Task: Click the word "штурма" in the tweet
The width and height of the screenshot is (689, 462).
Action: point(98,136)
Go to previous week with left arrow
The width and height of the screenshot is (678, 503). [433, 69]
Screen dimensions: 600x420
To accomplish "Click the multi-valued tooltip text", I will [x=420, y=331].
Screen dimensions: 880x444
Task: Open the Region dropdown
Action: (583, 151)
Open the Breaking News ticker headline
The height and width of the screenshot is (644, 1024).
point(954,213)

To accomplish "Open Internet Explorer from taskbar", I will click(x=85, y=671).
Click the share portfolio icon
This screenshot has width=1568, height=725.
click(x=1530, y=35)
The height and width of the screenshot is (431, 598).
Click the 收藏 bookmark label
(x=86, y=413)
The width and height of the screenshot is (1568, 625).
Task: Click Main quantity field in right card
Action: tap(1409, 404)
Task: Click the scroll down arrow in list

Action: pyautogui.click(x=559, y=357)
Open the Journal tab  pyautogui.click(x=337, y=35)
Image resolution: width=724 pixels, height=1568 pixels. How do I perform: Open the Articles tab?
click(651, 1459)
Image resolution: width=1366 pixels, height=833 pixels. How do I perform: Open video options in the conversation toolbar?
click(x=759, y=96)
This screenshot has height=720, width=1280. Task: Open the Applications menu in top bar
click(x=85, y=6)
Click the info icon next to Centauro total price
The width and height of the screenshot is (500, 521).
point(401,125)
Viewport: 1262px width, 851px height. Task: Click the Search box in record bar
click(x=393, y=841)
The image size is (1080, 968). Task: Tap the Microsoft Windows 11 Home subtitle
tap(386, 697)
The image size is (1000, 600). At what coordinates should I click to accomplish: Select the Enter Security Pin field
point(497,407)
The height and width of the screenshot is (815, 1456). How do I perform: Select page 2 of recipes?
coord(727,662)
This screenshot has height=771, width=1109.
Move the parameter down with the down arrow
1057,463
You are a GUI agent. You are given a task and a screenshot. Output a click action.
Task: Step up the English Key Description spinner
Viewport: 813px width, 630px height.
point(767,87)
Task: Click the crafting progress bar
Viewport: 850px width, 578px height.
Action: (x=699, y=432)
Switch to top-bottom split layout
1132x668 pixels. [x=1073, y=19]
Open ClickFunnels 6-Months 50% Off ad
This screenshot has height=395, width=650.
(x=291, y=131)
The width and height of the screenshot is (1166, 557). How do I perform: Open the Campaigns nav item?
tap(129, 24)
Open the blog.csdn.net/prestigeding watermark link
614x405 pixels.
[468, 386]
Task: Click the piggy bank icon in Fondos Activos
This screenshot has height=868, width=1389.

---+---

== TASK INSTRUCTIONS ==
Reproduce precisely, and with no line left out, each line from the top of the entries through the line that carries "The height and width of the screenshot is (431, 598).".

== REPLY ==
Task: Click the word "штурма" in the tweet
The width and height of the screenshot is (689, 462).
Action: point(98,136)
Go to previous week with left arrow
The width and height of the screenshot is (678, 503). [433, 69]
Screen dimensions: 600x420
To accomplish "Click the multi-valued tooltip text", I will [x=420, y=331].
Screen dimensions: 880x444
Task: Open the Region dropdown
Action: (583, 151)
Open the Breaking News ticker headline
The height and width of the screenshot is (644, 1024).
point(954,213)

To accomplish "Open Internet Explorer from taskbar", I will click(x=85, y=671).
Click the share portfolio icon
This screenshot has width=1568, height=725.
click(x=1530, y=35)
The height and width of the screenshot is (431, 598).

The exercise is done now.